Lin (Lynn) Bai
Lin (Lynn) Bai
Professor of Law, College of Law
427 College of Law Building
Areas of Interest: Corporate Law, Empirical Legal Methods, Property, Securities Regulation
About
Professor Bai joined the College of Law faculty in 2007, after a decade working in the areas of corporate finance and securities law in New York and Hong Kong. She was a corporate lawyer with O’Melveny & Myers and an investment banker with Oppenheimer & Co. before joining the Transpacific Financial Corporation. She then moved to Hong Kong as a senior manager for the Hong Kong Securities and Futures Commission.
In addition to teaching in the area of corporate finance, Professor Bai engages in analyses of securities and financial regulation. Her article, There are Plaintiffs, and . . . There are Plaintiffs: An Empirical Analysis of Securities Class Action Settlements (co-authored with James D. Cox and Randall S. Thomas), was selected as one of the “Top 10 Corporate and Securities Articles of 2008” by Corporate Practice Commentator.
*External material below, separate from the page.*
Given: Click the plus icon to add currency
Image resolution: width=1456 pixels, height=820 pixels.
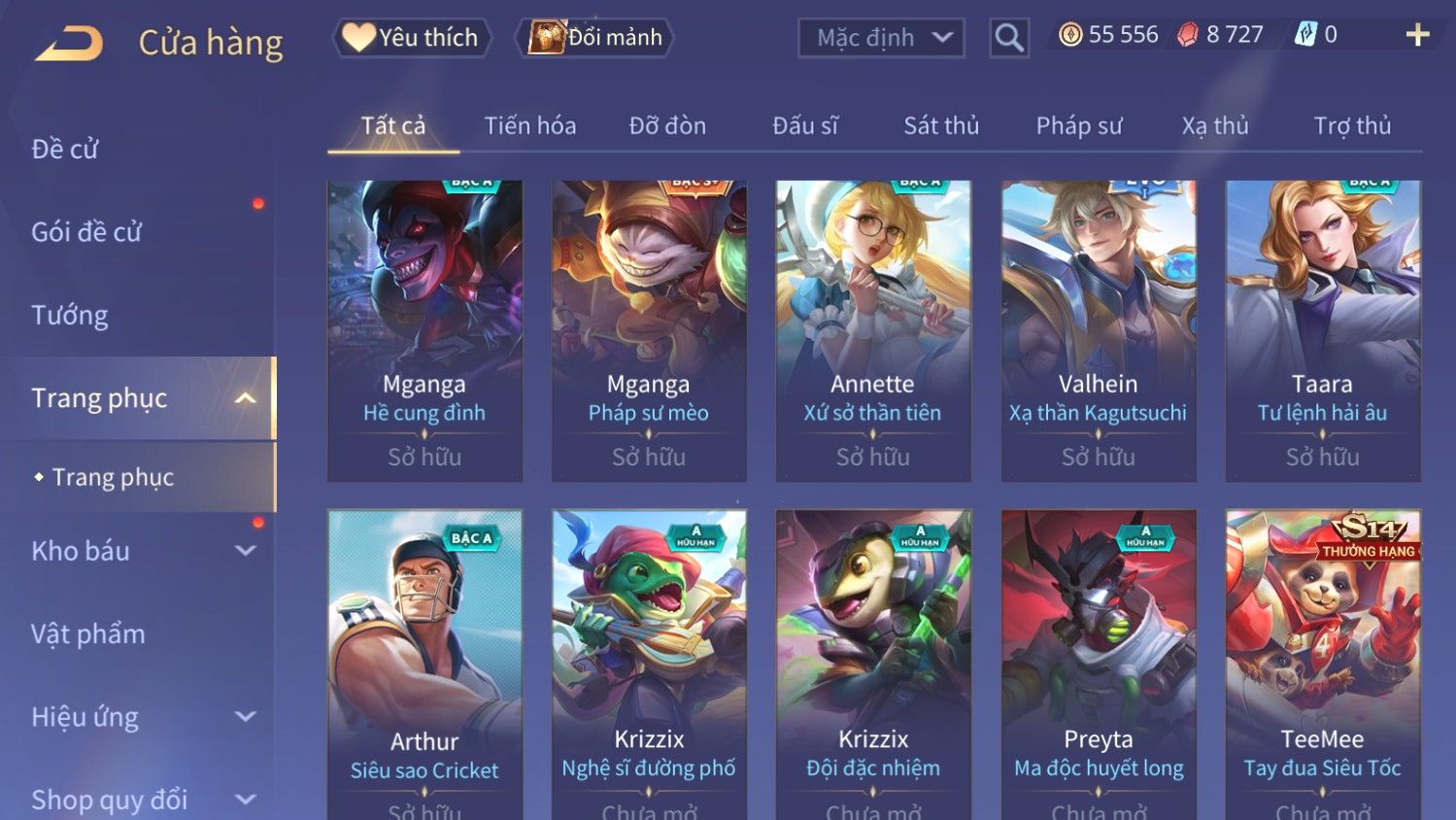Looking at the screenshot, I should [x=1417, y=35].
Professor Bai also frequently serves as a referee for contributions submitted to The Journal of Legal Studies and to the Journal of Law, Economics, and Policy.
Professor Bai was awarded an LL.M from Pennsylvania State University Dickinson School of Law in 1987 and her J.D. from the University of Texas School of Law in 1990. She returned to the United States and received a Ph.D. in Finance from Duke University in 2006.
Education
BA (equivalent), Beijing University
LLM, Pennsylvania State University, the Dickinson School of Law
JD, University of Texas at Austin
PhD, Duke University
Courses Taught
- Contemporary Issues in Business Regulation
- Corporate Finance
- Property
Scholarship
Articles, Essays, and Book Reviews
- Lying and Getting Caught: An Empirical Study of the Effect of Securities Class Action Settlements on Targeted Firms, 158 U. Pa. L. Rev. ___ (2010) (with James Cox and Randall Thomas)
- On Regulating Conflict of Interests in the Credit Rating Industry, 13 N.Y.U. J. Legis. & Pub. Pol'y ___ (2010)
- Deterring “Double-Play” Manipulation in Financial Crisis: Increasing Transaction Cost as a Regulatory Tool, 35 N.C. J. Int’l L. & Com. Reg. 137 (2009) (with Rujing Meng)
- Do Differences in Pleading Standards Cause Forum Shopping in Securities Class Actions? Doctrinal and Empirical Analyses, 2009 Wis. L. Rev. 421 (2009) (with James D. Cox & Randall S. Thomas)
- There Are Plaintiffs and . . . There Are Plaintiffs: An Empirical Analysis of Securities Class Action Settlements, 61 Vand. L. Rev. 355 (2008) (with James D. Cox & Randall S. Thomas)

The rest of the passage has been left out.